Joseph Dunford, the chairman of the US Joint Chiefs of Staff, made a remarkable admission last month: “Without sustained, sufficient, and predictable funding, I assess that within five years we will lose our ability to project power; the basis of how we defend the homeland, advance US interests and meet our alliance commitments.”
General Dunford was speaking bluntly about congress’s cuts to military spending and failure to provide funding certainty for the past eight years. This has evolved into a crisis, with direct impacts on the US military’s operations and ability to project force.
Dunford’s reference to alliance commitments should pique interest in Canberra. Australia’s defence strategy relies on the deterrence and certainty provided by US power projection across the Indo-Pacific.
If the deadlock in congress continues, the Pentagon will be forced to cut back on technological investments and shrink the scale and scope of its various deployments. Competitors may also be emboldened to take risks, believing the US is unable to sustain the global, not just regional, security role it plays now.
This budget crisis stems directly from a failed political bargain in 2011, under which a polarised congress was supposed to come together to raise the debt ceiling. The bargain failed and “sequestration” came into effect with roughly $1.2 trillion in spending cuts over a decade divided evenly between military and non-military expenditure. The impact has been acute. In 2013, the first year of sequestration, the Pentagon endured the largest single-year percentage budget cut since the end of the Korean War.
Defense Secretary James Mattis said earlier this year that “no enemy in the field has done more to harm the combat readiness of our military than sequestration”. That is a noteworthy statement — Mattis attributed more blame for the state of the US military to congress than unrelenting and increasingly truculent behaviour by China, Russia, Iran and other powers.
Meanwhile, the Pentagon faces a difficult predicament as it tries to invest in technologies and capabilities that will allow it to maintain its advantage over competitors, while simultaneously ensuring the maintenance of its existing military forces.
It’s a difficult balance to pull off in the best of times. But in the past few years these factors have compounded, with serious consequences for the ability of the US Armed Services to conduct training, stock suitable levels of munitions, maintain equipment and prepare for a significant conflict or contingency.

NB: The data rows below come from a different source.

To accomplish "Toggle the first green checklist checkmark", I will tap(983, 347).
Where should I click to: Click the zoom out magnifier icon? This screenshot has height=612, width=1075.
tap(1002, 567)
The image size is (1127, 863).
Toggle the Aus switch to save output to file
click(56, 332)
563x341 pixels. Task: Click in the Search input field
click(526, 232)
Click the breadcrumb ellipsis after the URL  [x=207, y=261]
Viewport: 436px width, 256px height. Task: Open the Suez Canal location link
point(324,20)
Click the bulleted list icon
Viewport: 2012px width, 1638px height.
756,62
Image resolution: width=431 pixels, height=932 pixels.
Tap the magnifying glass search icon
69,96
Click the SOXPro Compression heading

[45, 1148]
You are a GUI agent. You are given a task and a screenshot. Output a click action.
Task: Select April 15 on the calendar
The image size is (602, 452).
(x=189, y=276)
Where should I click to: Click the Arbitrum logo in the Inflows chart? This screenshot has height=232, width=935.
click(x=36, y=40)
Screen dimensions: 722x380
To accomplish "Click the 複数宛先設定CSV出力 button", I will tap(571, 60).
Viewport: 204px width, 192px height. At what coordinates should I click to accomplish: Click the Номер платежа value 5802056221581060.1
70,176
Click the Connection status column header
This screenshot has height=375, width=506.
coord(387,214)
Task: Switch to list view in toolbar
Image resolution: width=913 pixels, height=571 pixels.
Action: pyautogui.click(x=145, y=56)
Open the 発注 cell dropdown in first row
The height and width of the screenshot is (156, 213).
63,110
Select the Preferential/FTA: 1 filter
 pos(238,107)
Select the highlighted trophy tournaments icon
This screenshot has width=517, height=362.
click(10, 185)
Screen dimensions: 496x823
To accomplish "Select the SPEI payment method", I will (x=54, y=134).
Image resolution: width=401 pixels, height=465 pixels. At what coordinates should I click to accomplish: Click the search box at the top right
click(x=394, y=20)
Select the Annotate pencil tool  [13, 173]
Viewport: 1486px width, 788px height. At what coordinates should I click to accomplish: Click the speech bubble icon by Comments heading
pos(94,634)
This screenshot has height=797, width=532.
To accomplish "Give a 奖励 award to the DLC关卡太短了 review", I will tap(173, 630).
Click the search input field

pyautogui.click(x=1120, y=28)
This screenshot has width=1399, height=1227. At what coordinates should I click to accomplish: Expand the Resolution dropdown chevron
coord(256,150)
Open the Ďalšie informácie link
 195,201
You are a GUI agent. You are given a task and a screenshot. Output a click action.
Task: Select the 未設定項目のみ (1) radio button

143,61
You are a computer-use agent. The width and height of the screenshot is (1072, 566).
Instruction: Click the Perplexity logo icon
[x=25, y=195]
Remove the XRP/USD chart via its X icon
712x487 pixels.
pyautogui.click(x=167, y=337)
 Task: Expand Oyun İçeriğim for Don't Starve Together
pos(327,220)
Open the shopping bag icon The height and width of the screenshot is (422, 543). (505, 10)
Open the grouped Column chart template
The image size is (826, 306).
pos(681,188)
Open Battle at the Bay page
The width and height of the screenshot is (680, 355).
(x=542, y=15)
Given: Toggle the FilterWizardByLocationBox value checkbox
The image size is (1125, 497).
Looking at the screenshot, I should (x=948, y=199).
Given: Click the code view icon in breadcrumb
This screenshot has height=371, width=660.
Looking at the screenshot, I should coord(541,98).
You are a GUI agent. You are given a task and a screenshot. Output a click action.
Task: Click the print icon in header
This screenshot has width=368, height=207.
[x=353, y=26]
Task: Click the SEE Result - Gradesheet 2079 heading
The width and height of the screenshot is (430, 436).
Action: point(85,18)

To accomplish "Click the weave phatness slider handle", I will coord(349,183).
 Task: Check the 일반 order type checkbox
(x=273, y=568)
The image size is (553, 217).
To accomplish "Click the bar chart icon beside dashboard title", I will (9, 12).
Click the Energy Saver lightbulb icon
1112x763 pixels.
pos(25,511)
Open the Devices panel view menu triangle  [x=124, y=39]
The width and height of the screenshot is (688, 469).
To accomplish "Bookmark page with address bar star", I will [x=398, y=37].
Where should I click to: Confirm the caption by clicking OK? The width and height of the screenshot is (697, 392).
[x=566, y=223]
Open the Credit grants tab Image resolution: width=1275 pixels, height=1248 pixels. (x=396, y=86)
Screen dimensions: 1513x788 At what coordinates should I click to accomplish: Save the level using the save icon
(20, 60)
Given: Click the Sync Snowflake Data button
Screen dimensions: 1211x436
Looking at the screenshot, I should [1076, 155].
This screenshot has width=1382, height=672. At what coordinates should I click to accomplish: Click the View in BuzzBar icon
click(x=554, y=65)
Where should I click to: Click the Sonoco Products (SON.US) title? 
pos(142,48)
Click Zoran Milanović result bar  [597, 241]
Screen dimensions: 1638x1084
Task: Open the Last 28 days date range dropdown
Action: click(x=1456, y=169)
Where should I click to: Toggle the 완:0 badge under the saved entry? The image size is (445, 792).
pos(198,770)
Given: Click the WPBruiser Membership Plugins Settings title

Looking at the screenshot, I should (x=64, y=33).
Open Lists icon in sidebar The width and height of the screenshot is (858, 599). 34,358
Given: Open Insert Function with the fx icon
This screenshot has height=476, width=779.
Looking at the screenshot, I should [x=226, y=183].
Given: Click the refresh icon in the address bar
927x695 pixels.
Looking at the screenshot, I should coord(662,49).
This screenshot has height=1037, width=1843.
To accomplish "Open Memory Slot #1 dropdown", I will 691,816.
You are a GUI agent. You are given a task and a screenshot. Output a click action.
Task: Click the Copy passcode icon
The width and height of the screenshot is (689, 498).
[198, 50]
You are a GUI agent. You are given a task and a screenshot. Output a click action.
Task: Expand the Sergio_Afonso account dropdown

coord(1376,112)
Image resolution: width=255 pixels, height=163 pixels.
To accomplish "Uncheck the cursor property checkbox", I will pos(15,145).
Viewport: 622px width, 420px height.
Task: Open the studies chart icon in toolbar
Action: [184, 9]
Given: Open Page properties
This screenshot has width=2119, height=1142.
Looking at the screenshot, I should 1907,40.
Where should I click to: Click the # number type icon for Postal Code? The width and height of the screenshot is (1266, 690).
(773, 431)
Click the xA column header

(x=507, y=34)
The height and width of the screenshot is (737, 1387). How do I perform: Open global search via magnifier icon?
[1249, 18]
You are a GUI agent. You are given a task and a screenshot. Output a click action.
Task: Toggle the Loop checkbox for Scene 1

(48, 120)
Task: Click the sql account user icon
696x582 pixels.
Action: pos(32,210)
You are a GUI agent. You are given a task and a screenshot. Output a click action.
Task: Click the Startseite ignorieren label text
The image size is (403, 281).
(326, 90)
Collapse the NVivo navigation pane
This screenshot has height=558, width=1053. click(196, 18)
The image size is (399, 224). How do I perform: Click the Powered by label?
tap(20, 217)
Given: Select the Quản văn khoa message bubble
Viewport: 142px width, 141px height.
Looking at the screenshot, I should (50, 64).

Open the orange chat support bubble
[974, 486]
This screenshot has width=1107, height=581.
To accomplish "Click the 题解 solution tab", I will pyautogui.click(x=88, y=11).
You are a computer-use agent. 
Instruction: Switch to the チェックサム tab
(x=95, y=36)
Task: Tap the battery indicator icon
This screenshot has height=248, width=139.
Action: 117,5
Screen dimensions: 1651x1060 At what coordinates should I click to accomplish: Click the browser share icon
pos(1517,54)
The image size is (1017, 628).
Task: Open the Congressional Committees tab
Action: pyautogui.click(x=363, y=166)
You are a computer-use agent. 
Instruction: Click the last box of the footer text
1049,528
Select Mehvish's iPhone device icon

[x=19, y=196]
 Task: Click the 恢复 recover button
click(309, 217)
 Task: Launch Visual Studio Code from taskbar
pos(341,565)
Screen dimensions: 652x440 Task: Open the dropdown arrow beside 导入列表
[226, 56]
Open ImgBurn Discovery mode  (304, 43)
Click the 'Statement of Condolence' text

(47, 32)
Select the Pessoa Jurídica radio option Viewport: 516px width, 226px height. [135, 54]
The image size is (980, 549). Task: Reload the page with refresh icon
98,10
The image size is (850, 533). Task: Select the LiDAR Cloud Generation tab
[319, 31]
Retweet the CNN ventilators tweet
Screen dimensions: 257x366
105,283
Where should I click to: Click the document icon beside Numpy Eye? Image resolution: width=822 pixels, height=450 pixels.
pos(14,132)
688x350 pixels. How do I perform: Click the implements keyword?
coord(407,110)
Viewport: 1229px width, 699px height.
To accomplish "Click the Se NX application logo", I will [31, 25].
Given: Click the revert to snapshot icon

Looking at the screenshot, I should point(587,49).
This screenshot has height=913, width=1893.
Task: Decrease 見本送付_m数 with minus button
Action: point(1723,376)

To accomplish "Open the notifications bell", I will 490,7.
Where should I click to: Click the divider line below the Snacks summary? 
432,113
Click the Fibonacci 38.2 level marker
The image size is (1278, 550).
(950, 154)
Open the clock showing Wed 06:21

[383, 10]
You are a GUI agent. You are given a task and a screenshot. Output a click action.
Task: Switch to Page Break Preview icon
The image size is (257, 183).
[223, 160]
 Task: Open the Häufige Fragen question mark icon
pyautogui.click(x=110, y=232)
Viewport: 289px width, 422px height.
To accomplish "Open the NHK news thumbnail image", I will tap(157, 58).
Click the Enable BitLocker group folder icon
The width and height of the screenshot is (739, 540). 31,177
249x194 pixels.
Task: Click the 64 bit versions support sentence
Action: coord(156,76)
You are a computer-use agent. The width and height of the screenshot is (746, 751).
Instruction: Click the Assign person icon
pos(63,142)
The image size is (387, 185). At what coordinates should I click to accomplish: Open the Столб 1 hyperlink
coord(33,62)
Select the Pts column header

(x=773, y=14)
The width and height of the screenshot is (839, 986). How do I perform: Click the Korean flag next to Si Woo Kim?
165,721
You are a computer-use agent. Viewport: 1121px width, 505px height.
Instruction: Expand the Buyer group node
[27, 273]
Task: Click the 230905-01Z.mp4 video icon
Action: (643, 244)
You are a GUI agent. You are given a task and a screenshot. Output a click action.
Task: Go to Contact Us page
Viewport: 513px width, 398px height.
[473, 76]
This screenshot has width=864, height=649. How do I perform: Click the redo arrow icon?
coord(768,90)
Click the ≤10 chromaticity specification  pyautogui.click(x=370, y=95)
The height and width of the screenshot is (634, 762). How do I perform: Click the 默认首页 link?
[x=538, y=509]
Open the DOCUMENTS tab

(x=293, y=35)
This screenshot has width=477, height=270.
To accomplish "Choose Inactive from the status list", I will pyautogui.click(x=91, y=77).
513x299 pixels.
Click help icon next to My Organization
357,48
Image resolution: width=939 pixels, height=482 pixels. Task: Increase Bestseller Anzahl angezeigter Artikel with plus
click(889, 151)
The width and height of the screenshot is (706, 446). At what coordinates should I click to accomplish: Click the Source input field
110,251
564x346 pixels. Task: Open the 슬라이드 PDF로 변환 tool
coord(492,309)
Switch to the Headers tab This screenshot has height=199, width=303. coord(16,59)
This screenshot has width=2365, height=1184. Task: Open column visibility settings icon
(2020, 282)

The backlog of maintenance, infrastructure and facilities sustainment across the US military runs in the tens of billions of dollars. In his recent testimony, General Dunford said that the US Air Force is short 1500 pilots, half of them combat roles, as well as 3400 maintenance specialists. The current Chief of Staff of the Air Force stated that only half the US Air Force is at “full-spectrum readiness”; it would need 80 per cent in the event of a major confrontation.
The other armed services are in similar situations. A 2016 Marine Corps assessment stated that only “43 per cent of the corps total aircraft inventory is currently considered flyable” leaving it unable to “meet wartime commitments”. Two-thirds of the US Navy’s F/A18s are grounded waiting for spare parts. The average time at sea for a US Carrier Strike Group has ballooned to nine months, straining crews and maintenance cycles.
Despite the Pentagon raising the alarm and even blaming congress for shrinking US advantage over potential adversaries, there are few indications that congress will overcome its bitter partisanship and pass a budget that would satisfy the Pentagon.
Most Republicans and some Democrats are in favour of increased military spending. But the right-wing House Freedom Caucus, which numbers more than 30, opposes increases in defence spending that would push up the budget deficit.
Most Democrats want to extract a price for any vote to increase defence spending, such as commensurate spending on healthcare and social security.
The broader issue in congress is that legislators have little political incentive to appropriate the funds required to restore the readiness of the US military. Members of congress like supporting new weapons or shipbuilding projects that create jobs in their states and districts, but are less fond of telling constituents they have helped reverse maintenance issues with existing military equipment.
Allies like Australia cannot escape the consequences of this broader budgetary and readiness deadlock.
The US maintains the largest defence budget in the world by a fair margin. It is unique in its global superpower status, with a military that spans the globe, charged with deterring not only smaller regional powers such as Iran and North Korea, but also significant geopolitical competitors such as China and Russia.
Its superpower status also partly rests on the assumption that it has the capability to fight two major confrontations at once. But the uncertain and unfavourable budgetary situation is seriously calling this into question.
Regular training and good equipment provide the President with more options and confidence in a crisis. The more this “capabilities gap” between the US and its competitors shrinks, as Dunford has stated, the more casualties the US “will have to endure to accomplish a given mission”.
Developments on Capitol Hill and decisions in the Pentagon will be vitally important to the nature of global order and the military balance in Asia. So long as the congressional infighting continues, the Pentagon’s leaders will face increasingly tough choices regarding the balance over modernisation, training, the forward deployment of its forces and even the price it is willing to pay in any given scenario.
Australia should be paying attention.